Ask HN: What are the best tips to teach programming to kids? - ChloeBeta
======
nikisweeting
I find the hardest things for new programmers to understand are variable
scope, and execution order.

One of the things I focus on when teaching is evaluating different example
code snippets manually, as a "human computer" to double check that their
mental model of the interpreter/compiler is correct. Understanding why a
variable is shared with a child scope, but not necessarily with a parent in
different circumstances is not intuitive, and takes some practice even for
intermediate-level programmers.

Here's an example:

Code snippet:

    
    
      int result = addNumbers(1, 3)  
      int final_result = addNumbers(result, addNumbers(4, 5))
    

To evaluate it, these are the steps the computer takes:

    
    
      1. int result = addNumbers(1, 3)  
      2. int result = 4  
      3. int final_result = addNumbers(result, addNumbers(4, 5))  
      4. int final_result = addNumbers(4, addNumbers(4, 5))  
      5. int final_result = addNumbers(4, 9)  
      6. int final_result = 13

------
laurieg
Teach concepts before code.

For example, if I'm teaching kids what variables are I bring out a bunch of
boxes with labels on them.
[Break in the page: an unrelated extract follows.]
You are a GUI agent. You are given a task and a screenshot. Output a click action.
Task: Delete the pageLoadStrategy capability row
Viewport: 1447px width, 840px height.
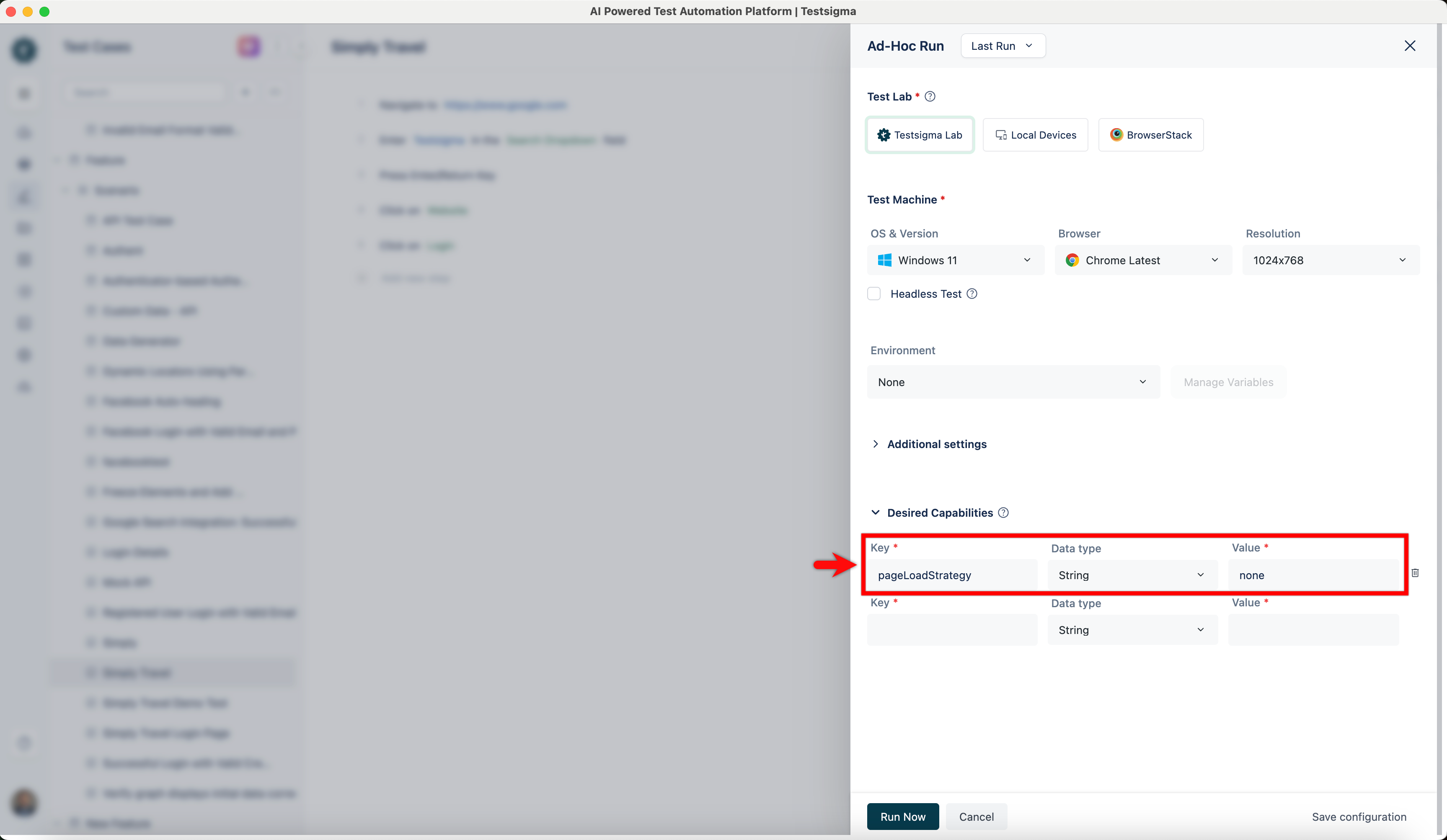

The boxes represent the computer memory. I can put
numbers in the boxes. I can put other things in boxes, strings and so on.

I find a lot of people get confused by the difference between a variable name
and its value. This isn't helped by the the fact that almost all programming
languages use equals for assignment.

Only after showing them the concept thoroughly do I introduce code. I treat
code as "telling the computer what I want to do" and the activity as "what I
want to do".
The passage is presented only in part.